The ACIST CVi Contrast Delivery System allows the operator to stand at a greater distance during imaging, facilitating use of the 2 mm lead equivalent PISAX protection shield while maintaining precise control over the flow and volume of contrast media.
Using ACIST CVi to Improve Radiation Protection
During image acquisition runs, the use of the ACIST CVi injector allows the operator to stand further away from the patient than would be possible with a conventional injection system, thus significantly improving radiation protection. Dr Bar’s group has studied the effect of using the ACIST CVi system on radiation exposure, comparing the radiation exposure of the left hand when using a hand manifold technique and the ACIST CVi contrast delivery technique. In this study, a reduction in radiation dose of 3.4-fold was seen in diagnostic angiography procedures and a 1.7-fold reduction occurred during percutaneous coronary intervention (PCI) procedures (publication in press).
Additionally, the ACIST CVi system facilitates the adoption of 3D rotational angiography, allowing for a safer distance and a consistent flow of contrast during the angiography runs. The adoption of this technique allows for a reduction in contrast and radiation dose.15
Combination Approaches
Use of the PISAX radiation shield with the ACIST CVi system is a modern and efficient way of working that can lead to a significant reduction in whole-body radiation exposure. In order to take full advantage of the benefits of the PISAX radiation protection shield, it is required that the operator stand behind the shield during the cine runs, while simultaneously delivering contrast. The ACIST CVi system provides the physician with the option to stand safely behind the shield when contrast is delivered and the angiogram is recorded.

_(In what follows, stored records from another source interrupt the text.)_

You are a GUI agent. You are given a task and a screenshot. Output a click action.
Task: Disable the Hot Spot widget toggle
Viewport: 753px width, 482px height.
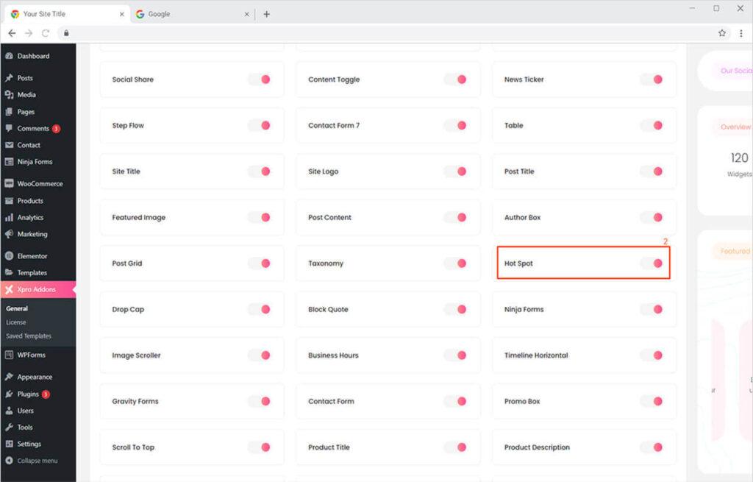pos(652,263)
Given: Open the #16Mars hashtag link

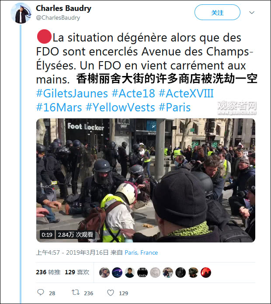Looking at the screenshot, I should coord(59,107).
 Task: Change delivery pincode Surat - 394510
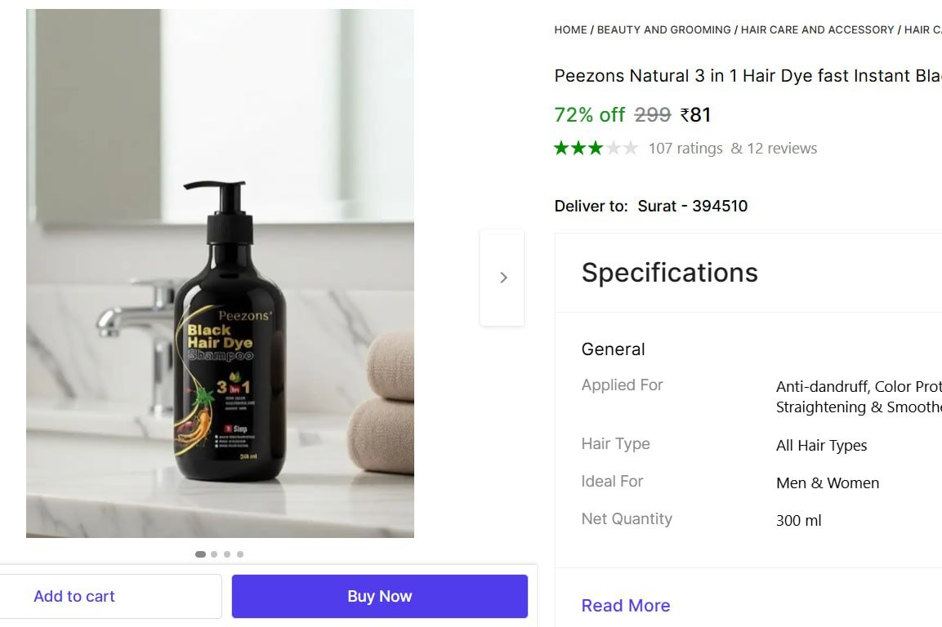(x=692, y=206)
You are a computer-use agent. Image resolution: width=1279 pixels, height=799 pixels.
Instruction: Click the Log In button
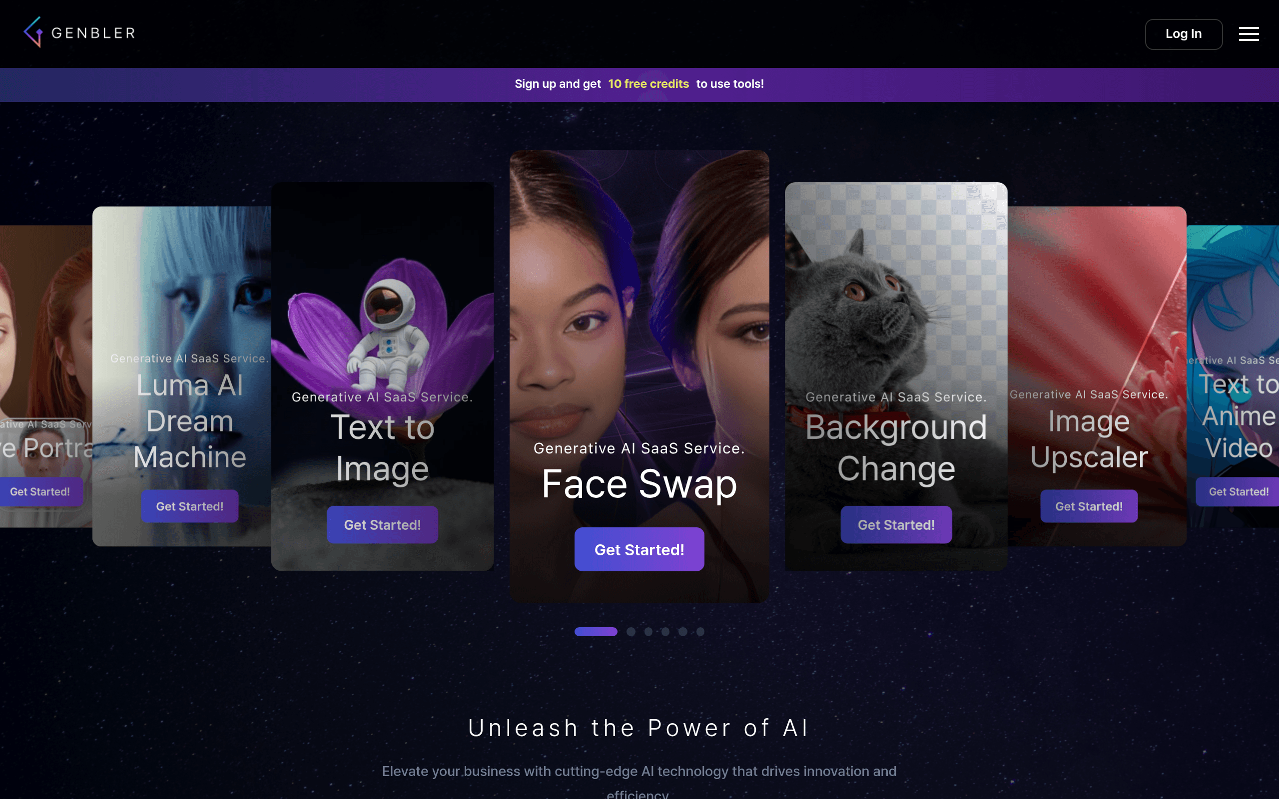click(1183, 34)
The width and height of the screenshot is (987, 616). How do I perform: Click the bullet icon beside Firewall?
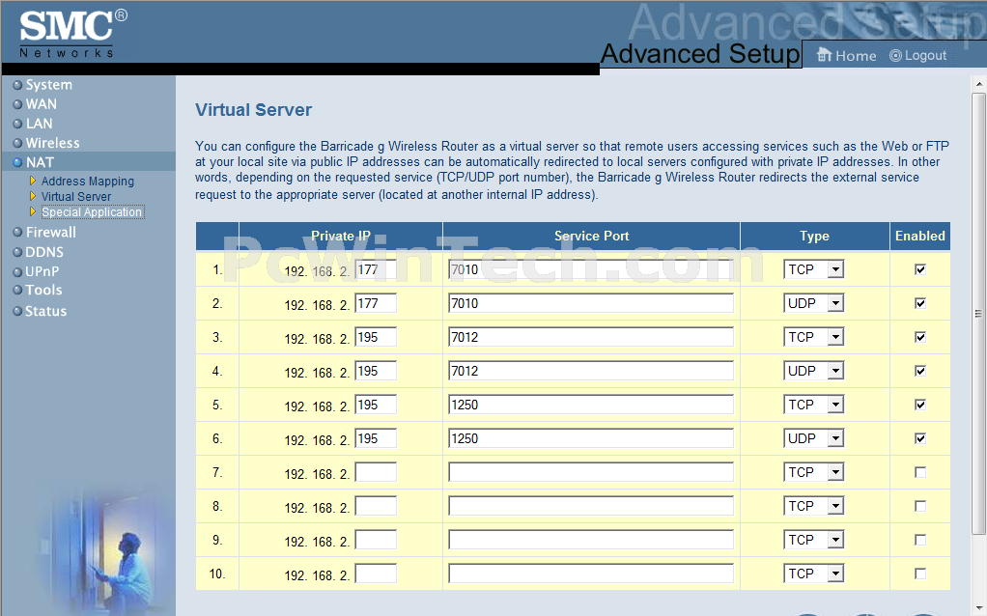[x=17, y=233]
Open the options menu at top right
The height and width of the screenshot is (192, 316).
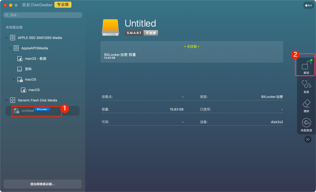[309, 5]
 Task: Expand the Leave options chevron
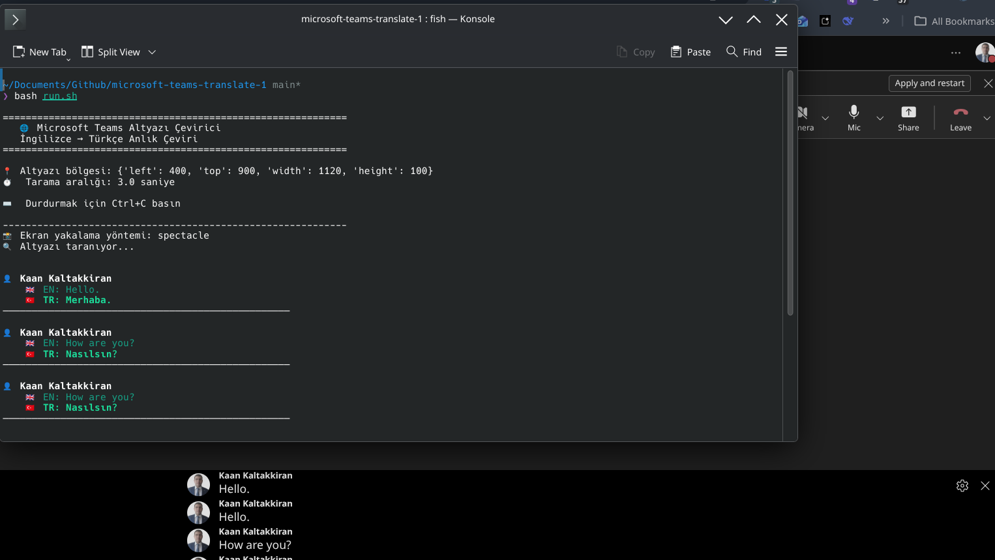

A study was conducted to compare the annual dosimetry results measured outside the lead apron of two interventional cardiologists working with the ACIST CVi system with or without the PISAX radiation shield. Both cardiologists performed more than 500 procedures per year and individual dosimetry results were weighted by their relative activity.
These results show a dramatic reduction of dose to unprotected body parts of staff (arm, head and legs) when the specific mobile 2 mm lead shield PISAX is used together with the ACIST CVi system (see Figure 3).
Conclusions
Interventionists are encouraged to remain vigilant regarding the particularly high level of radiation in the cath lab setting. Preventative measures should be implemented to limit staff exposure, including minimising fluoroscopy and cine time, increasing the distance from the radiation source during imaging, and employing appropriate physical shielding.
The ACIST CVi system can help to reduce radiation dose both to staff and to patients by reducing procedure times, and enables the interventionist to increase their distance from the radiation source (the body of the patient) during image acquisition while maintaining precise control of contrast injection.
A profound reduction in radiation exposure of 96 % was observed when the ACIST CVi system was used in conjunction with the 2 mm lead equivalent PISAX radiation protection shield, which allows the operators to shield themselves during angiography while controlling contrast delivery. This modern combination of devices contributes to making the cath lab safer both for staff and for patients.